It’s easier to play the short game!
Skipping a meal is a quick and easy event. Dieting is a harder process!
That’s something we all get… at least anyone who has tried to get in shape. It requires consistently making healthy choices about eating. Likewise, it is easy to go for an occasional walk. It is very different to build exercise into your lifestyle by using stairs instead of the elevator.
What’s the difference? Enjoying a meal or a walk are events. Making healthy food choices, choosing to use the stairs are processes.
The hardest part of a process is keeping it going. After you’ve exercised even for a few weeks, you no longer want to. So, you stop.

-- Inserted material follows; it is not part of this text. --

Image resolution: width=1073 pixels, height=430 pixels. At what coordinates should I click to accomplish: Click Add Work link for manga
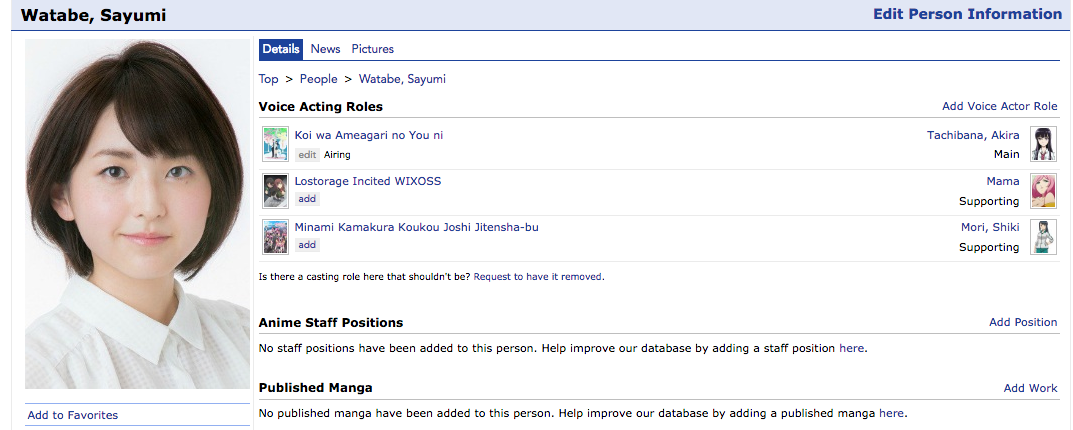pos(1030,388)
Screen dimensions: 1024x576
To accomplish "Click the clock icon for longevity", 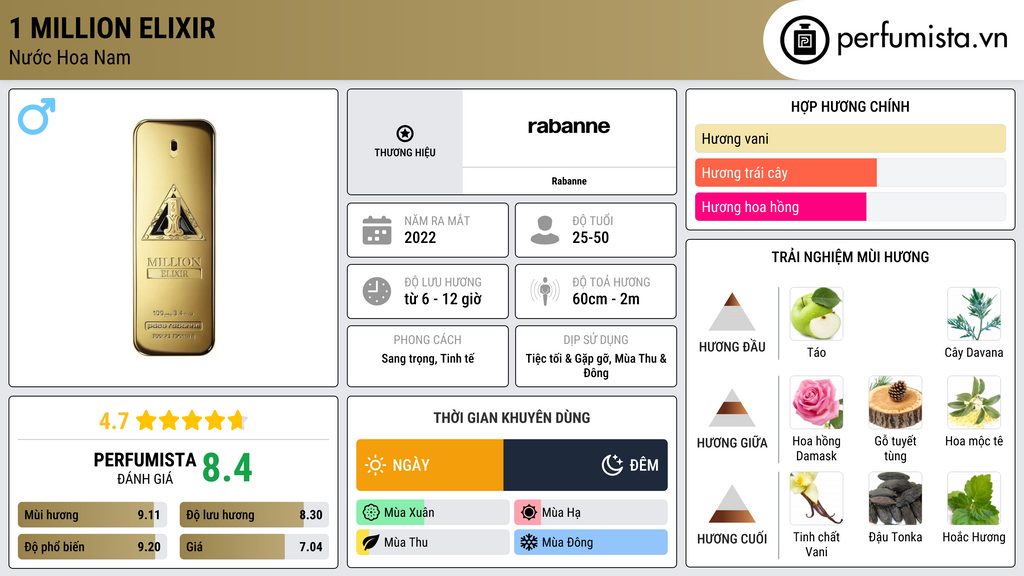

It’s the long game that counts!
The ecclesiastical version… documents or engagement
It’s been some 30 years that the church in the United States began to hear the necessity of conversion regarding clerical sex abuse. Other countries fooled themselves into thinking it was just “the American problem”.
This week France is the latest country to confront its own moment of reckoning. The “Sauve Report” has documented some 300,000 cases of abuse of minors over the last 70 years. After years of denial, they are where the United States found itself 20 years ago before the Dallas meeting of the Bishops.
But survivors remind us that documents are not enough. Documents are events that mark a beginning. They provide helpful guidelines. Documents are the beginning of a process of conversion. Without conversion, documents are the proverbial good intentions that pave the road to hell.
Increasingly many realize the necessity of a process of repentance. In its biblical sense “repentance” means “change your way of thinking”. It is much more than saying “I’m sorry”. It is changing your behavior. Because when you change your way of thinking you change your behavior.
There must be a focus on the long game! The long game is a process rather than an event or document
Pope Francis focuses on the long game.
Encyclicals are way easier than Synods!
A millennium, even in Church terms, is what we call the long game.
Just think of God’s “long game” – From the Garden of Eden… to the garden of Gethsemane. And then there was the struggle from a Chosen People with it 612 laws, to just two commandments summed up in the Eucharistic call to “wash one another’s feet” as Jesus had done. Finally, the realization when the followers of “the way” within Judaism woke up to the distinctness of being “Christians”. There was no longer Jew nor Gentile, slave nor freeman. And not even male nor female!
Today, Pope Francis is calling us to experience “Church as Communion, Participation and Mission” The three-year process of the Synod is definitely not a short game. It is the long game of
“disciples journeying together…companions on the journey are to be in mutual service to one another…people walking in history towards the fulfillment of the Kingdom…. Walking together with Christ in a new boldness of speech with humility of heart…a ‘journey of dialogue’ in which we learn how to recognize ‘the presence of Christ walking besides us’….
It will call for the systemic change of hard listening to one another.
It is not just one side that needs conversion!
Jesus could have handed out copies of his encyclicals – the Sermon on the Mount, Beatitudes, the Our Father. Rather, he gave us his preaching as guides to understand the next stage of the journey of the Body of Christ through history. A continuing journey to discover the fulness of eternal life in God!
The synod is our catechumenate!
Are we, each of us, willing to learn something as we journey together?
Click below for an audio version of this Vincentian Mindwalk
RE: “Jesus could have handed out copies of his encyclicals – the Sermon on the Mount, Beatitudes, the Our Father. Rather, he gave us his preaching as guides to understand the next stage of the journey of the Body of Christ through history. A continuing journey to discover the fulness of eternal life in God!”
It strikes me that the the original Francis, the one whose name a Jesuit Pope took, says, while near death and aware that “his ideals were being mutilated”: “I have done what I had to do; may Christ teach you what is your part” (from Friedrich Heer in Brother Francis, ed Lawrence Cunningham).
It is not enough to generalize the hard and long and hard game; it needs particularizing, personalizing.